- Born: 1944 New York City, United States
- Died: May 12, 2016 (aged 71–72) Taipei, Taiwan
- Occupations: Editor, Publisher
- Known for: Founder of Echo Publishing Co., Ltd.
- Relatives: Wu Tiecheng (grandfather)

= Wu Mei-yun =

Taiwanese editor and publisher

Wu Mei-yun (Chinese: 吳美雲; 1944 – 12 May 2016) was a Taiwanese editor and publisher. She was best known for founding Echo Publishing Co., Ltd. and launching Echo Magazine. She played a pivotal role in promoting Taiwanese children's literature and traditional Chinese culture through publishing, educational projects, and cultural exchange initiatives.

==Early life==
Wu was born in New York City. She was the granddaughter of Wu Tiecheng and the daughter of Wu You-lin, an official in the Central Trust Bureau. Wu graduated from Taipei American School before pursuing studies in the United States and the United Kingdom. She enrolled at Western College for Women in Oxford, Ohio (now part of Miami University), where she developed an interest in editing and publishing. In her junior year, she served as editor-in-chief of the college newspaper. Wu later received a Fulbright scholarship to pursue graduate studies in political science and strategic studies in the United Kingdom.

==Career==
In 1970, Wu Mei-yun, already a mother, quit her job and converted her home bathroom into a darkroom to establish Echo Publishing. She collaborated with Huang Yong-song and Yao Meng-chia and to launch Echo Magazine, becoming known collectively as the "Four Pillars of Echo" once Hsi Sung joined in 1978. The magazine drew inspiration from American publications such as Life, Outlook, and Playboy to develop its unique editorial style.
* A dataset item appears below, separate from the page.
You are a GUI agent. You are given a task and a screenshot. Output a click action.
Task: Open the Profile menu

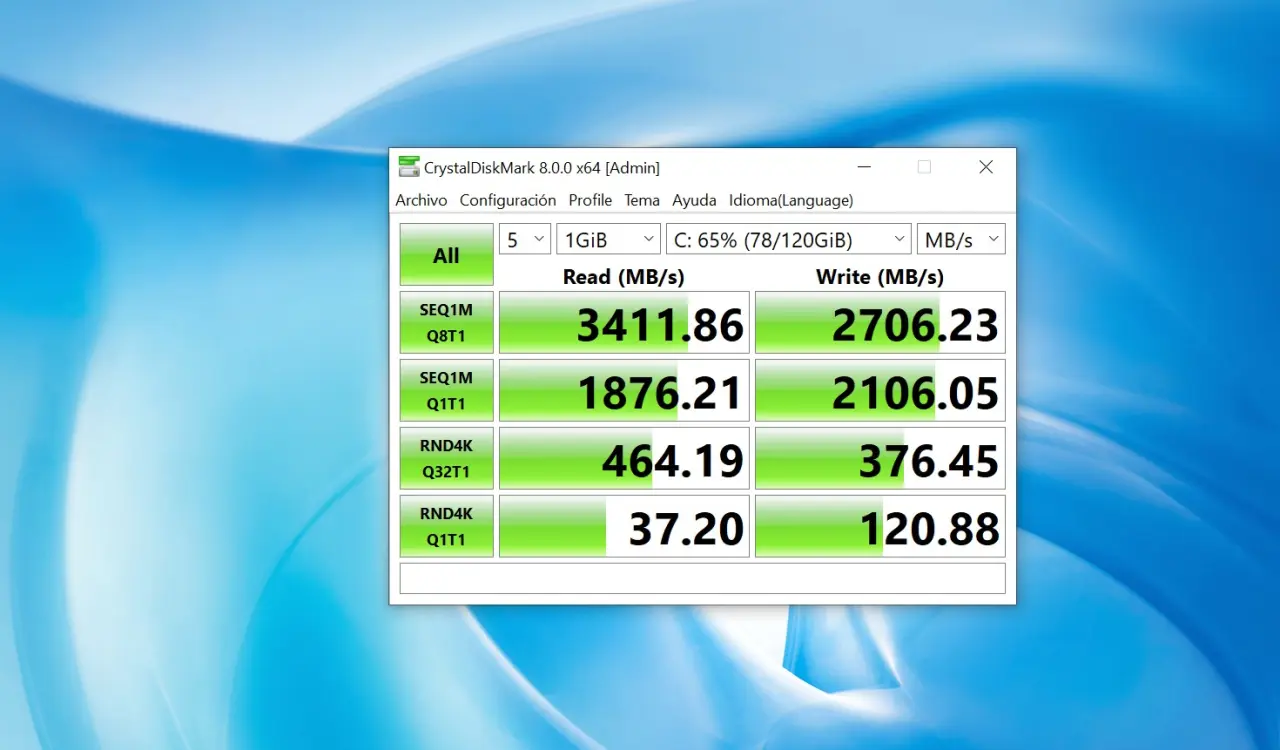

Wu initially worked fourteen-hour days, seven days a week, and faced financial difficulties, nearly preventing the magazine's timely launch. Echo Magazine debuted on 1 January 1971, with an initial order of 10,000 copies supplied by China Airlines for in-flight readership. The magazine's emphasis on field research in Taiwan, high-quality photography, and literary reportage contributed to its international circulation, reaching subscribers in thirty-three countries. To supplement income, Wu and her partners undertook projects such as producing a Taiwan lifestyle handbook for the National Science Council and creating films on traditional Chinese festivals for the Tourism Bureau.

Throughout the 1970s and 1980s, Wu oversaw numerous publishing projects, including 漢聲中國童話, 漢聲小百科, 愛的小小百科, and curated collections of international children's picture books and young adult literature. Her publications aimed to provide Taiwanese children with culturally relevant materials in addition to Western stories. She personally supervised editorial and production processes, often engaging directly in cultural content creation.

==Later years and death==
Following the deaths and retirements of key partners, Wu continued as operator of Echo Publishing amid financial decline. She suffered from various health issues. The 2008 global financial crisis further impacted the company during her illness. Wu Mei-yun died on 12 May 2016 at age seventy-two in Taipei Cathay General Hospital.